- _Task instructions_
Reproduce the lines below exactly, from the one containing "The height and" through the one containing "Viewport: 544px width, 377px height.", both included. Leave out any pictures.

- _Data for this task_
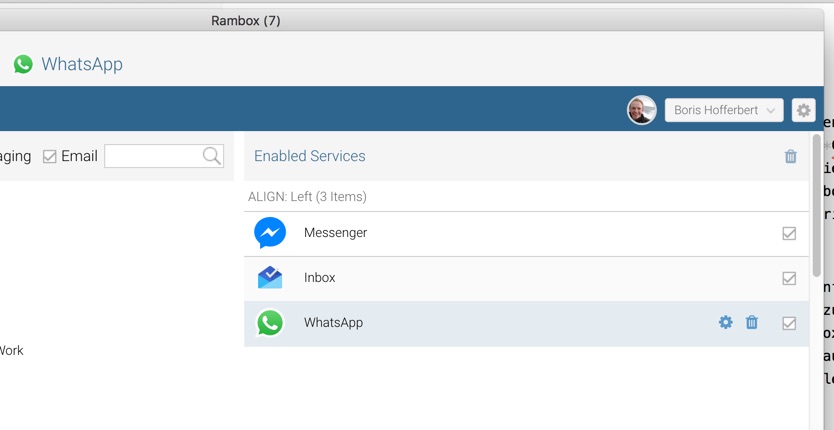Viewport: 834px width, 430px height.
Task: Click Boris Hofferbert profile avatar
Action: (x=642, y=110)
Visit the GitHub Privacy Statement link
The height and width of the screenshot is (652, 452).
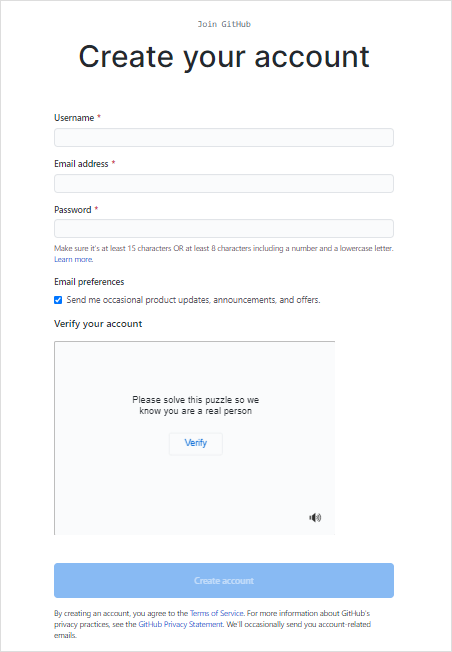(180, 624)
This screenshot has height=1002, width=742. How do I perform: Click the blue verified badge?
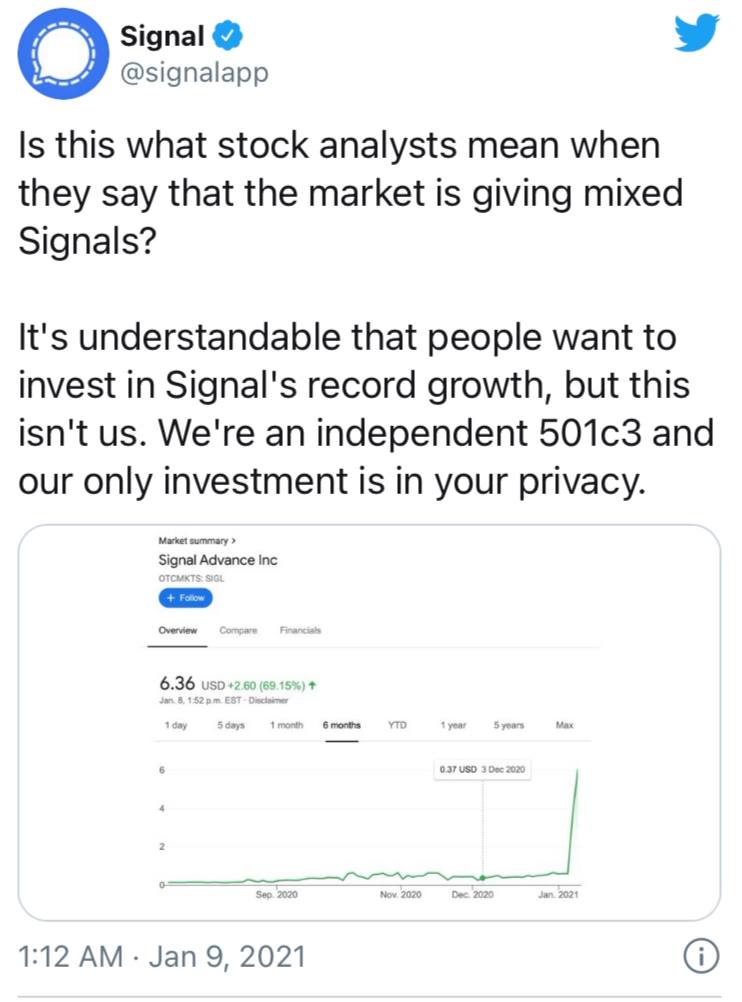click(228, 35)
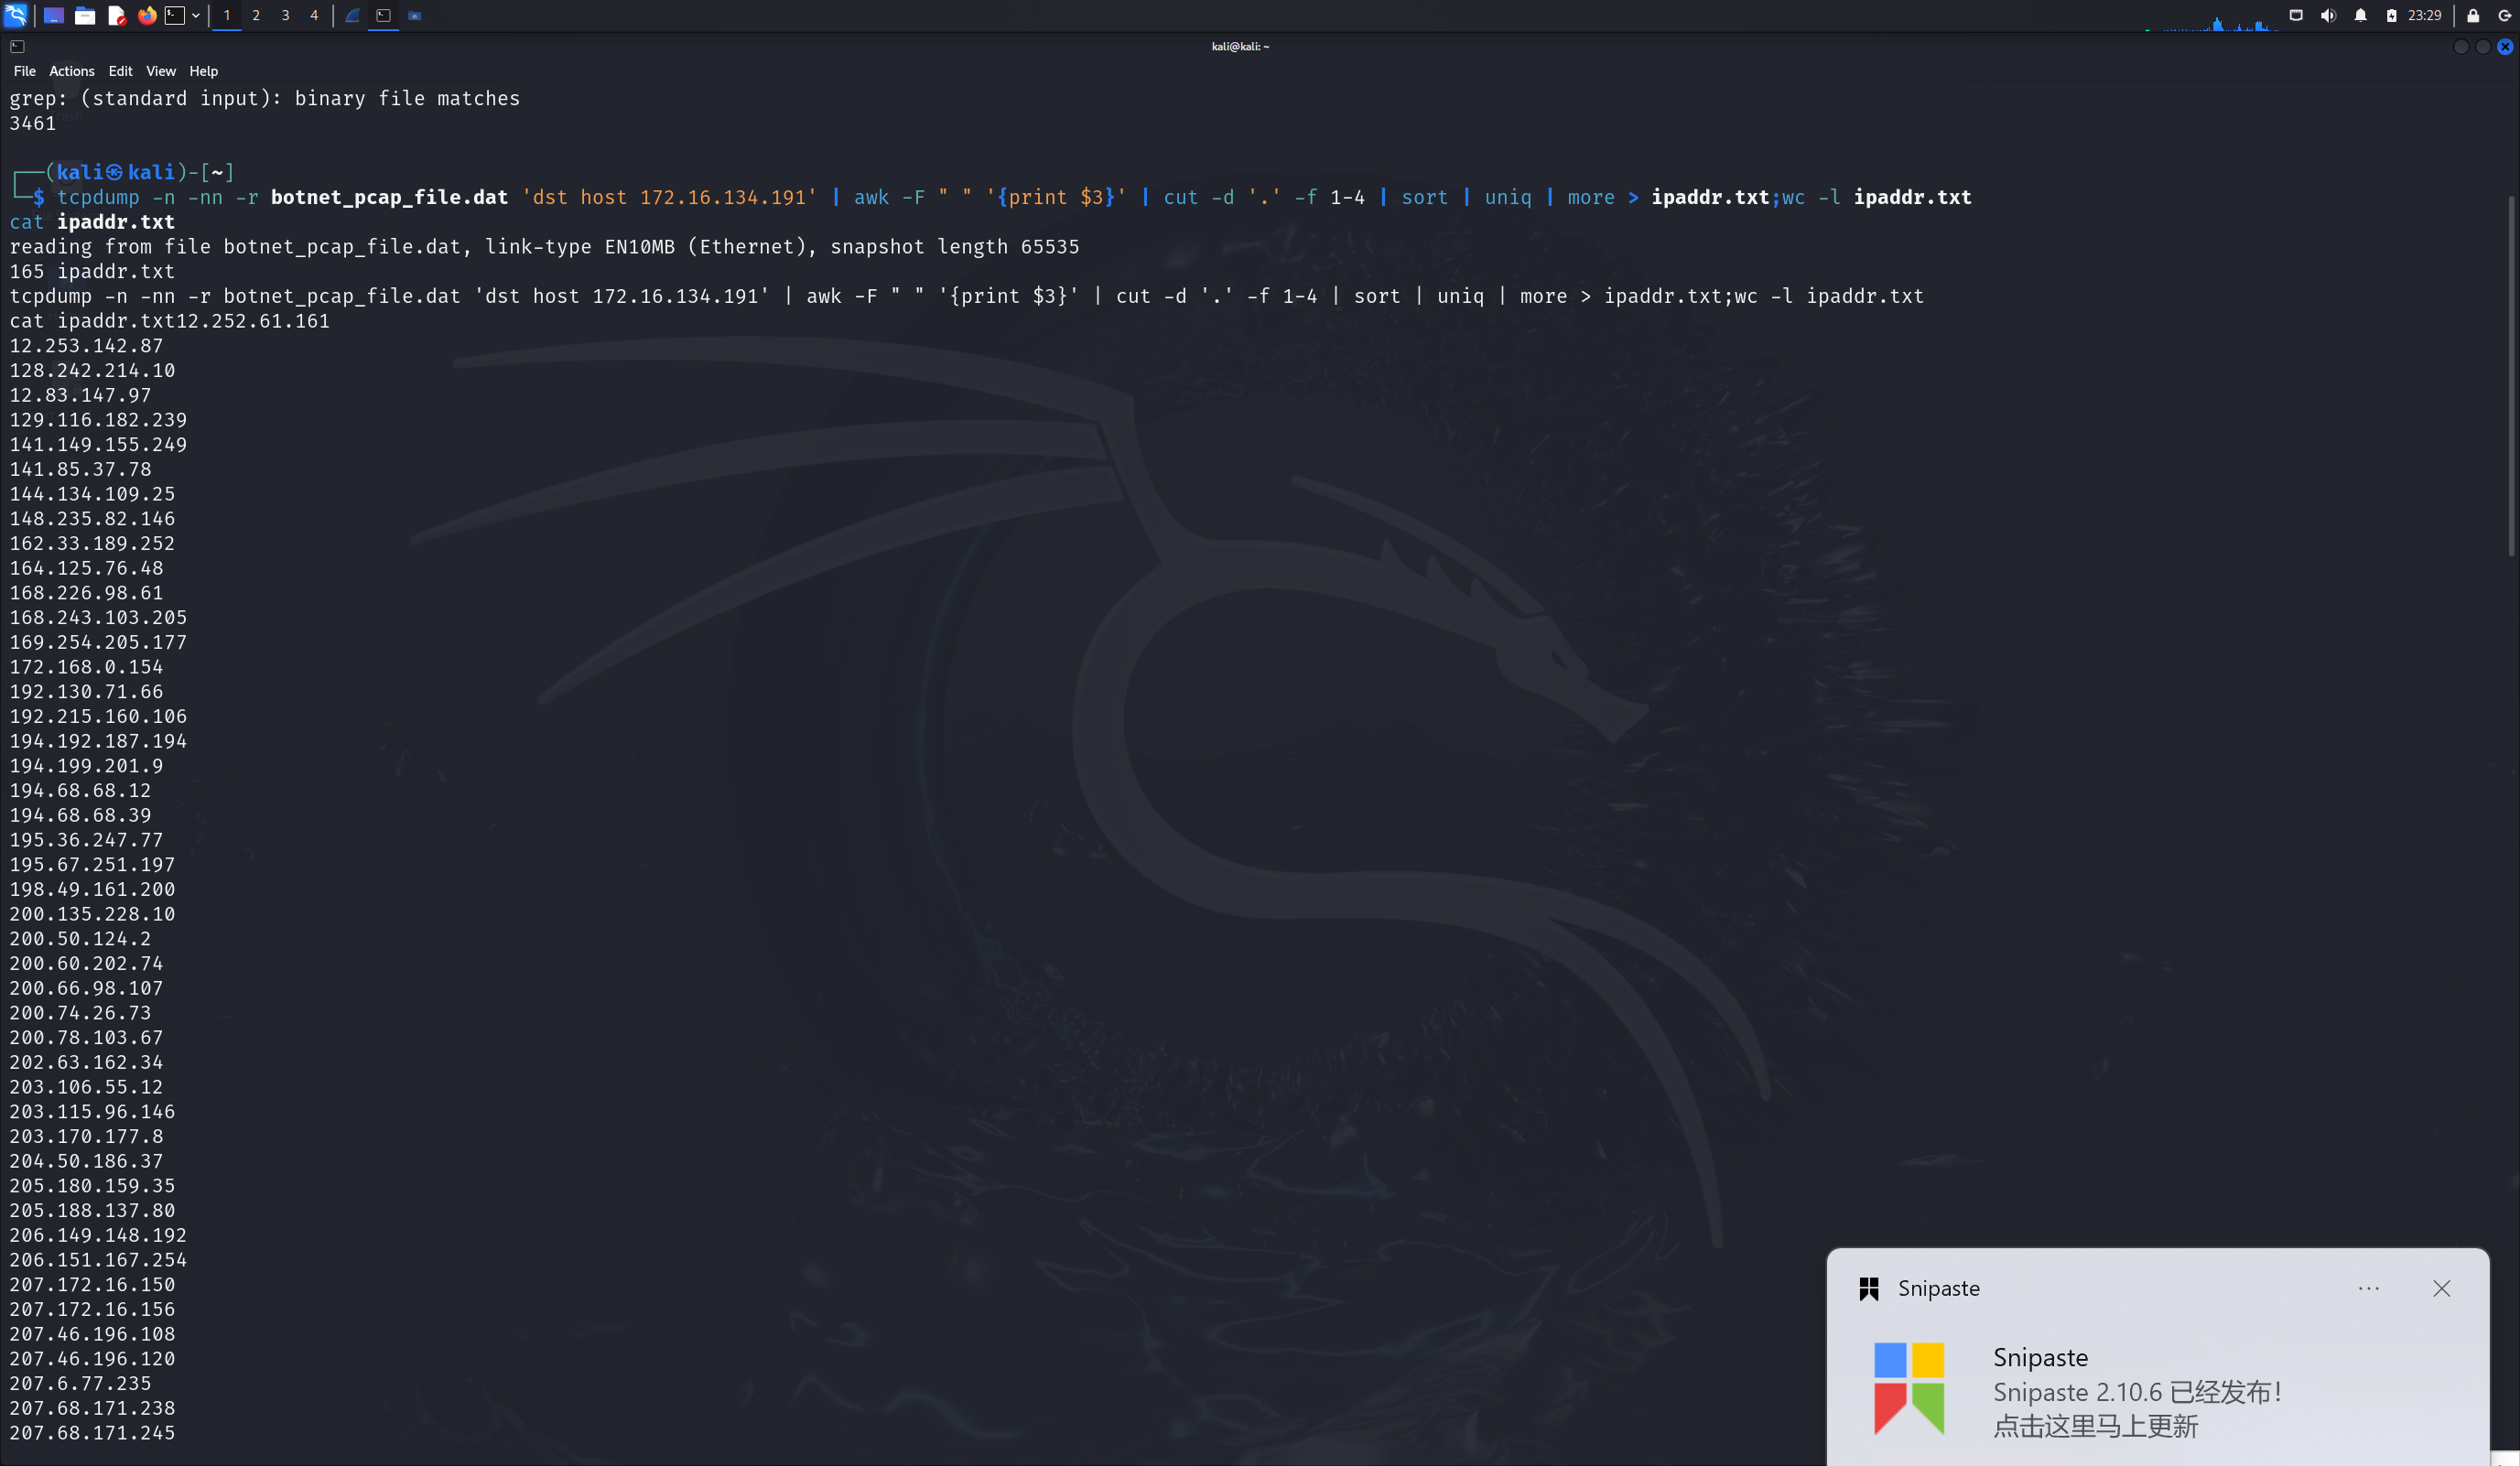Click the terminal vertical scrollbar
Screen dimensions: 2520x1466
point(2511,375)
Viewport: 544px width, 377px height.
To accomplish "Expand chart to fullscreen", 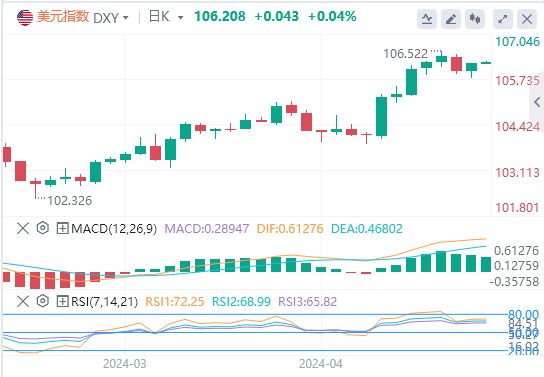I will point(503,19).
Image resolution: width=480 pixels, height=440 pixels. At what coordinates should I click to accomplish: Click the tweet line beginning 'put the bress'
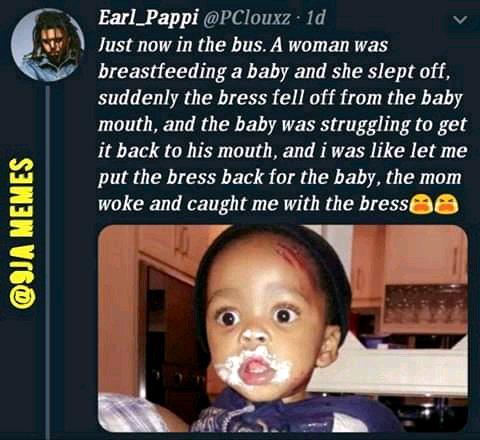tap(280, 177)
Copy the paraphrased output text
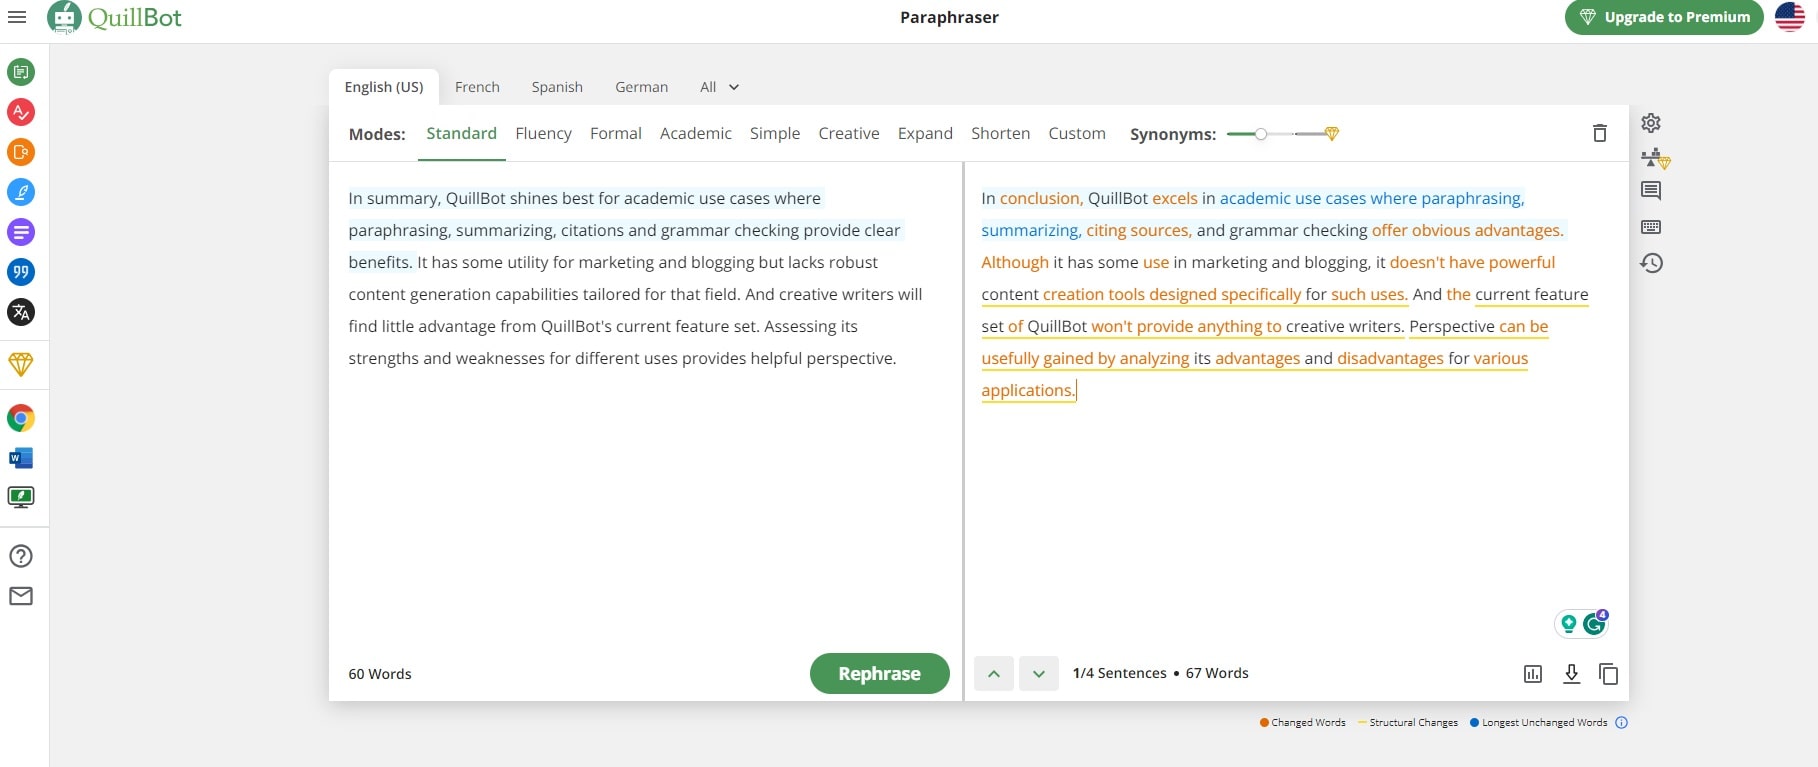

- _Answer to the exercise_
The height and width of the screenshot is (652, 452).
(180, 624)
This screenshot has height=1002, width=742. How do I perform: Click the blue verified badge?
click(228, 35)
Click the terminal vertical scrollbar
Screen dimensions: 2520x1466
point(2511,375)
Viewport: 544px width, 377px height.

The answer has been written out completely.